EXERCISE PROMPT: With the line containing "644x364 pixels." as the final line, restate exactly every line of the data below from the first one onward, and copy no pictures.

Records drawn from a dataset
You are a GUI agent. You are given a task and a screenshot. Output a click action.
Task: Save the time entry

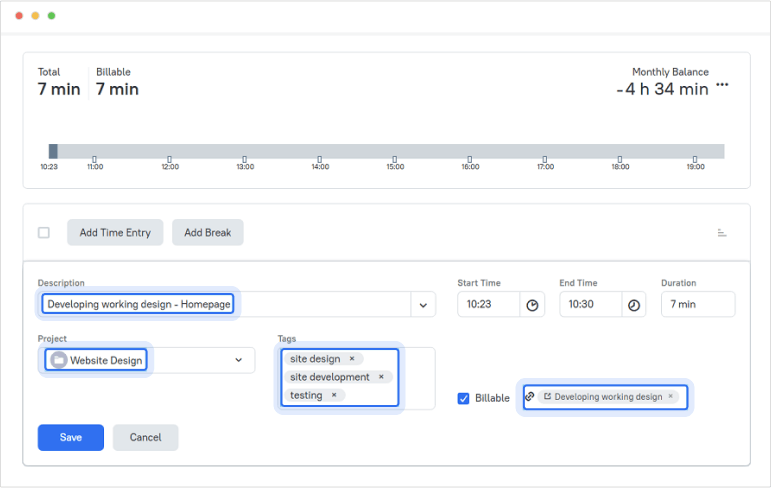tap(70, 437)
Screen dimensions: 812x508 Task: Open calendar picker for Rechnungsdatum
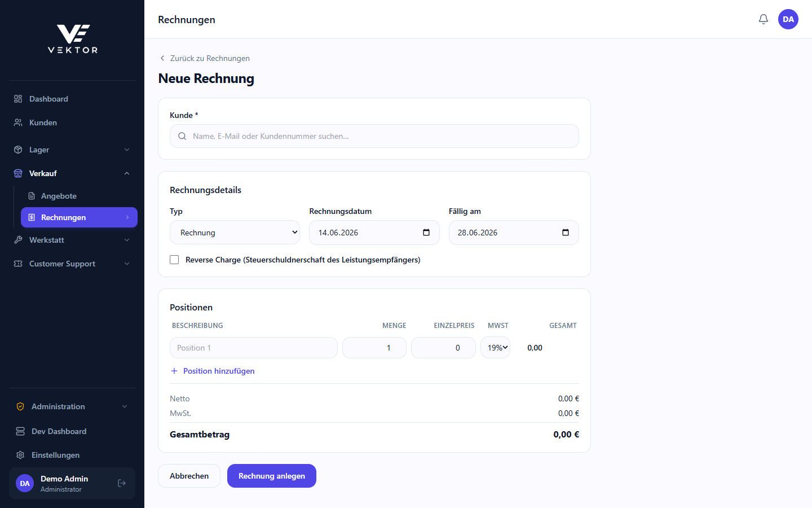pos(426,233)
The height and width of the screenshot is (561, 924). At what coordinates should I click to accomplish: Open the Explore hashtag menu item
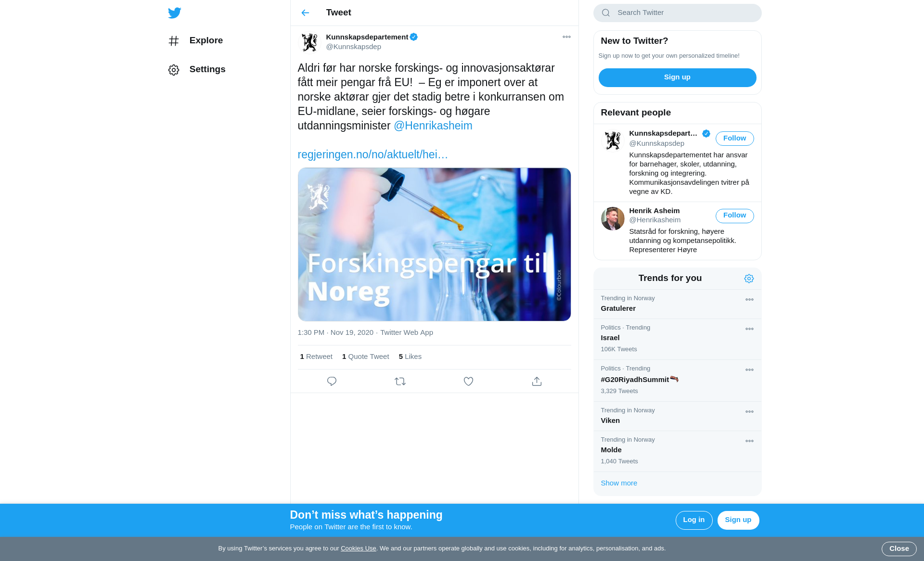(x=195, y=41)
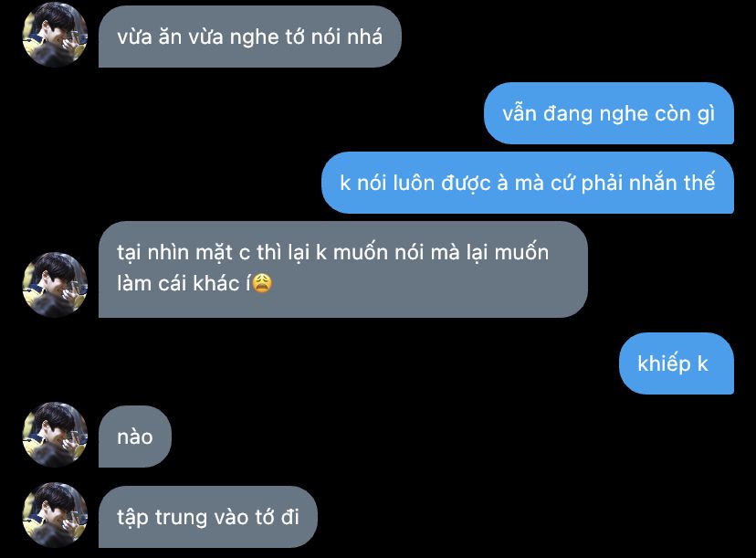Click the word "khiếp" in the blue bubble
756x558 pixels.
pos(664,364)
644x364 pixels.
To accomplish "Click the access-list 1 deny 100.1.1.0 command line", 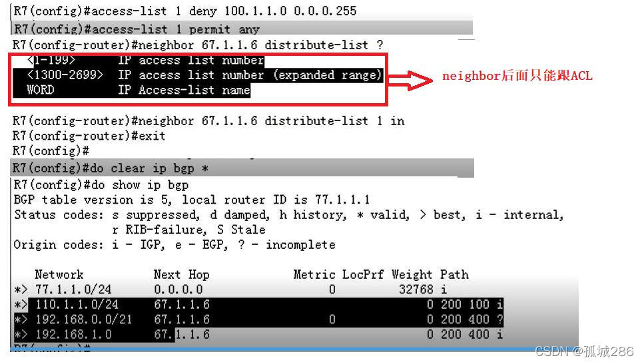I will (185, 11).
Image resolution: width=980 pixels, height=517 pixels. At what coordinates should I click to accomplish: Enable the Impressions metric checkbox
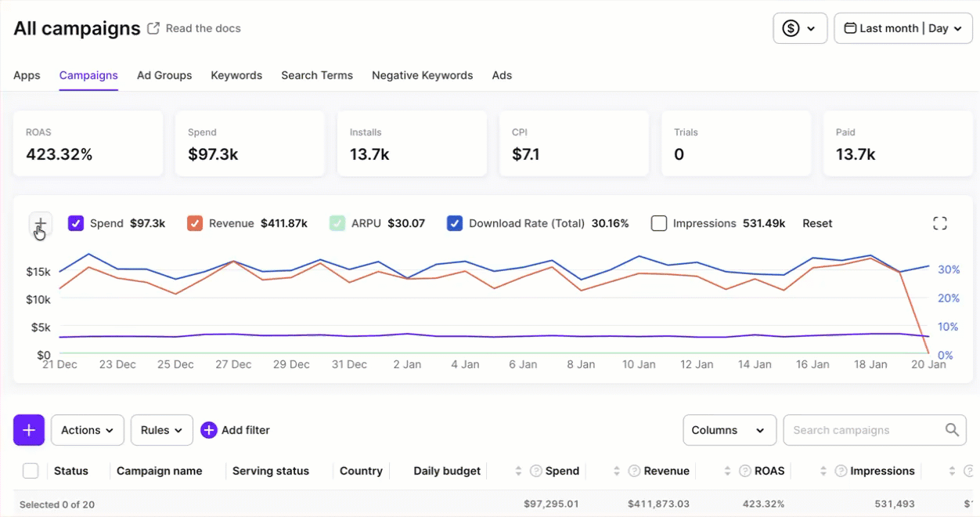coord(658,223)
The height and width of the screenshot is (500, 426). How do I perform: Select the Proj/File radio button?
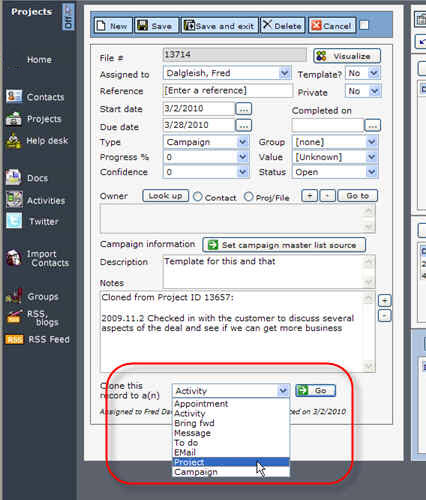click(x=248, y=197)
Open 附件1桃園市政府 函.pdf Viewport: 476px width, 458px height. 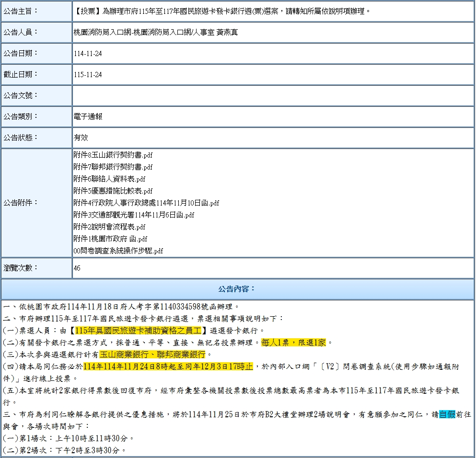(x=110, y=239)
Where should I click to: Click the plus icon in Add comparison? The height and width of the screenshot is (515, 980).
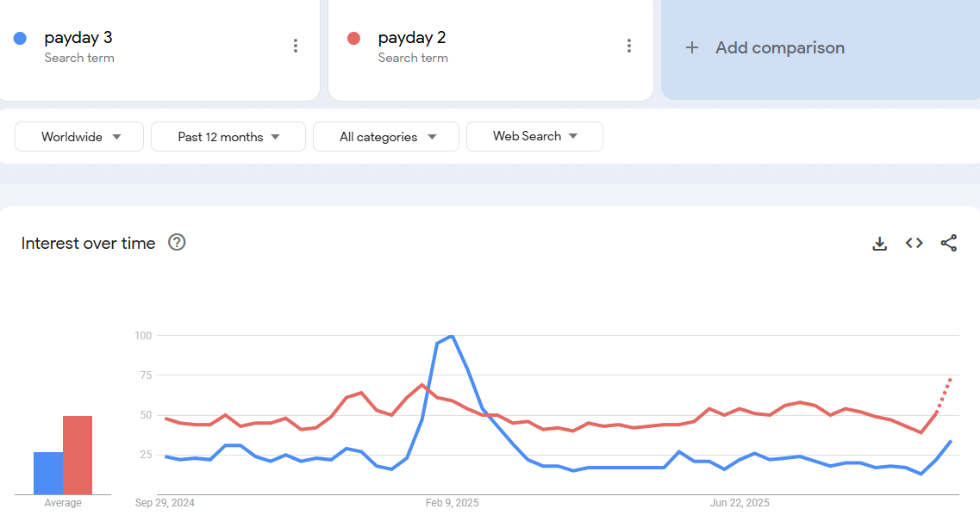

EXERCISE RESULT:
You are a GUI agent. You are given a task and a screenshot. Output a click action.
Task: Save the time entry

tap(70, 437)
Screen dimensions: 812x508 Task: Open calendar picker for Rechnungsdatum
pos(426,233)
The height and width of the screenshot is (561, 924). At what coordinates should I click to accomplish: Open the Explore hashtag menu item
(x=195, y=41)
Click the word "khiếp" in the blue bubble
756x558 pixels.
pos(664,364)
644x364 pixels.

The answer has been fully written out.